Exponential distribution in R
The exponential distribution is a continuous probability distribution used to model the time or space between events in a Poisson process. In this tutorial you will learn how to use the dexp, pexp, qexp and rexp functions and the differences between them. Hence, you will learn how to calculate and plot the density and distribution functions, calculate probabilities, quantiles and generate random samples from an exponential distribution in R.
The exponential distribution
The exponential distribution is the probability distribution of the time or space between two events in a Poisson process, where the events occur continuously and independently at a constant rate \(\lambda\).
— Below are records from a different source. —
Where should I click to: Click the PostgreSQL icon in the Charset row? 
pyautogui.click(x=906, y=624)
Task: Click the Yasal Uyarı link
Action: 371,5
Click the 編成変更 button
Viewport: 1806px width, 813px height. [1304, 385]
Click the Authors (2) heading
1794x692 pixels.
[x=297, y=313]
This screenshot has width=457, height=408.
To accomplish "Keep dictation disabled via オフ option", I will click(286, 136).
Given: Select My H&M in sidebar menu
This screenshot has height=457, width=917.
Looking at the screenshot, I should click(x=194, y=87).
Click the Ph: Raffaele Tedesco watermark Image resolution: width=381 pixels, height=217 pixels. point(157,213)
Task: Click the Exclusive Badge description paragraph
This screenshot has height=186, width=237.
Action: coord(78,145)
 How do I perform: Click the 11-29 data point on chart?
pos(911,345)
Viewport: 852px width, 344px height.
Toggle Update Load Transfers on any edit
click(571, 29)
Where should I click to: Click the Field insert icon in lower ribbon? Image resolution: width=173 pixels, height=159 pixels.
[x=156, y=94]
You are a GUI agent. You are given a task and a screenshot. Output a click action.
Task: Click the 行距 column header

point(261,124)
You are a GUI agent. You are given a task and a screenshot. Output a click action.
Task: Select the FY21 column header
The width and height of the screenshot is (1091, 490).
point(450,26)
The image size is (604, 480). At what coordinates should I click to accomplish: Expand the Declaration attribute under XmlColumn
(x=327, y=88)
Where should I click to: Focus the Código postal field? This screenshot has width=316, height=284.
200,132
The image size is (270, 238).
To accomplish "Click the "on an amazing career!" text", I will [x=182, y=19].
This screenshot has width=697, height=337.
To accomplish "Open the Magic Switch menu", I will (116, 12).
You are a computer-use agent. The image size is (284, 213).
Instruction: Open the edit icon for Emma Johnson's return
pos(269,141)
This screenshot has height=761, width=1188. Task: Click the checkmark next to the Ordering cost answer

It is important to know the probability density function, the distribution function and the quantile function of the exponential distribution. Let \(X \sim Exp( \lambda )\), that is to say, a random variable with exponential distribution with rate \(\lambda\):
- The probability density function (PDF) of \(x\) is \(f(x) = \lambda e^{- \lambda x}\) if \(x \geq 0\) or \(0\) otherwise.
- The cumulative distribution function (CDF) is \(F(x) = P(X \leq x) = 1 - e^{-\lambda x}\) if \(x \geq 0\) or \(0\) otherwise.
- The quantile function is \(Q(p) = F^{-1}(p) = \frac{-ln (1 - p)}{\lambda}\).
- The expected mean and variance of \(X\) are \(E(X) = \frac{1}{\lambda}\) and \(Var(X) = \frac{(b-a)^2}{12}\), respectively.
In R, the previous functions can be calculated with the dexp
, pexp
and qexp
functions. In addition, the rexp
function allows obtaining random observations following an exponential distribution. The functions are described in the following table:
Function | Description |
---|---|
dexp |
Exponential density (Probability density function) |
pexp |
Exponential distribution (Cumulative distribution function) |
qexp | Quantile function of the exponential distribution |
rexp | Exponential random number generation |
By default, these functions consider the exponential distribution of rate \(\lambda = 1\).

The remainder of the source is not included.